The new Radiohead album, "The King Of Limbs", brings the band full circle back to the sonic sculptures that they were expertly using before "Kid A". 

Kind of. 

I think any casual 'Head fan would definitely say that there is a similarity here between the new album and what the band was doing many years ago. At first listening, the record seems to echo past ideas (albeit GOOD ideas). But subsequent spins reveal that there's a fair amount of subtlety here, including some of the aural adventurousness that the band has explored in more recent times. 

Just to get it out of the way, I'll say that that this is an immediately more accessible and likeable collection of songs than was on the previous album "In Rainbows". That's not to say that Radiohead have begun crafting pop songs, but they've decidedly shied away from more complex and difficult-to-jump-into rhythms. 

But there's still a lot going on on this record. Opener "Bloom" is all skitter-patterned drums and ghostly synth horns, with Thom Yorke's dual-tracked and reverbed voice floating above it all like a dream. 

As a matter of fact, there's a strong dream-like quality to many of the songs on the album. "Feral" sounds wispy and soporific, and boasts no real words - just fragments jumping in and out of the mix. There's more of a reliance on acoustic instruments this time out as well, with the piano of "Codex" providing the base of the song while various electronic effects infiltrate. Yorke's vocal in this tune is particularly effective. 

The acoustic guitar in "Little By Little" sounds detuned, and that fits a song that sounds like classic rock distilled and then deconstructed. "Lotus Flower" has percussion effects that seem nearly tactile. This is some seriously psychedelic stuff. 

My favorite track at the moment is probably "Morning Mr. Magpie", where the drums and guitars skitter all over the place, held together by an amplified acoustic guitar. Added bonus : the song seems to be actually addressed to a magpie : "You've got some nerve/Coming here/You stole it all/Give it back". There's an ominous tone that sets in with the chorus, and Yorke does an amazing job at the wordless crooning he's so good at. Yes, it sounds a bit like "OK Computer", but it also sounds like "Kid A". 

"Give Up the Ghost" begins with filtered birdsong, and the song turns on six words : "Don't hurt me", and "In your arms". An incredible drone sets itself up about a minute and a half into the song, and ends up resolving itself in one's brain after a few moments into a deeply distorted countervocal. Pretty cool. 

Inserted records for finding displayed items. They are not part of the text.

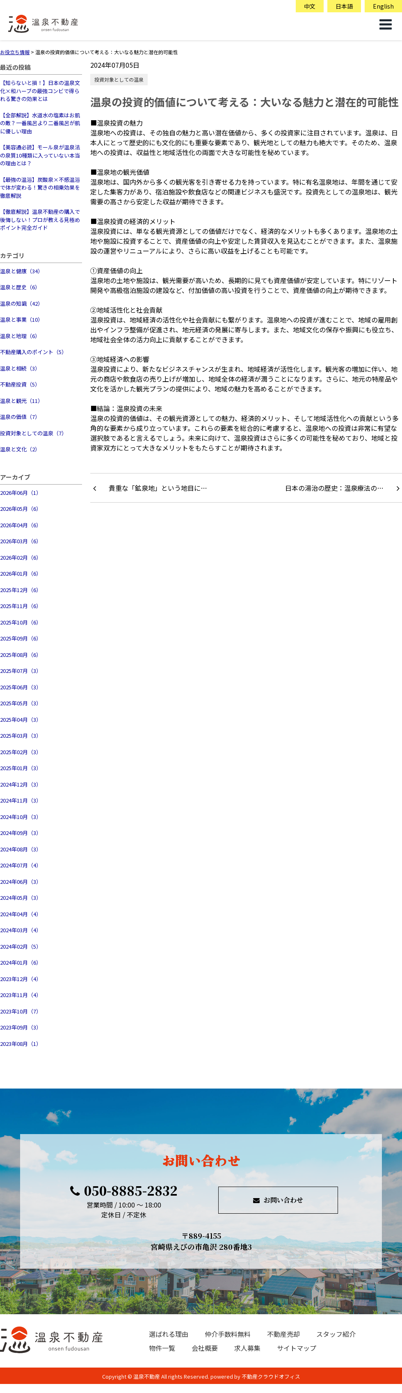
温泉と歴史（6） (20, 287)
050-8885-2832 (124, 1190)
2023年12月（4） (20, 979)
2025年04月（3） (20, 719)
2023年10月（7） (20, 1011)
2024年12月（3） (20, 784)
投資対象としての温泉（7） (33, 433)
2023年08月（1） (20, 1044)
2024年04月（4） (20, 914)
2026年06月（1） (20, 492)
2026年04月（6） (20, 525)
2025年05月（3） (20, 703)
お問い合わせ (278, 1200)
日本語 (344, 6)
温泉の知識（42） (21, 303)
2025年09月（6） (20, 638)
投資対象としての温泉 (119, 79)
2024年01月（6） (20, 962)
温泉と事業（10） (21, 319)
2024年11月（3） (20, 800)
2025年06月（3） (20, 687)
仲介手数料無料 (228, 1334)
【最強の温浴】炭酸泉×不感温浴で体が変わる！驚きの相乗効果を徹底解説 (40, 187)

Leave it to Radiohead to place the most conventional sounding song last on the album. "Separator" has a nearly traditional structure, but is still made beautiful by Yorke's vocal and some soft guitar work. 

I'm going to venture forth and say that this is Radiohead's most cohesive, successful album in several years. There's not really a song that's offputting or so twistingly odd that a Radiohead listener might wonder, but it's JUST odd enough to be distinctly Radiohead. Kudos.

I give "The King Of Limbs" a 9 on the England Swings scale of 1-10.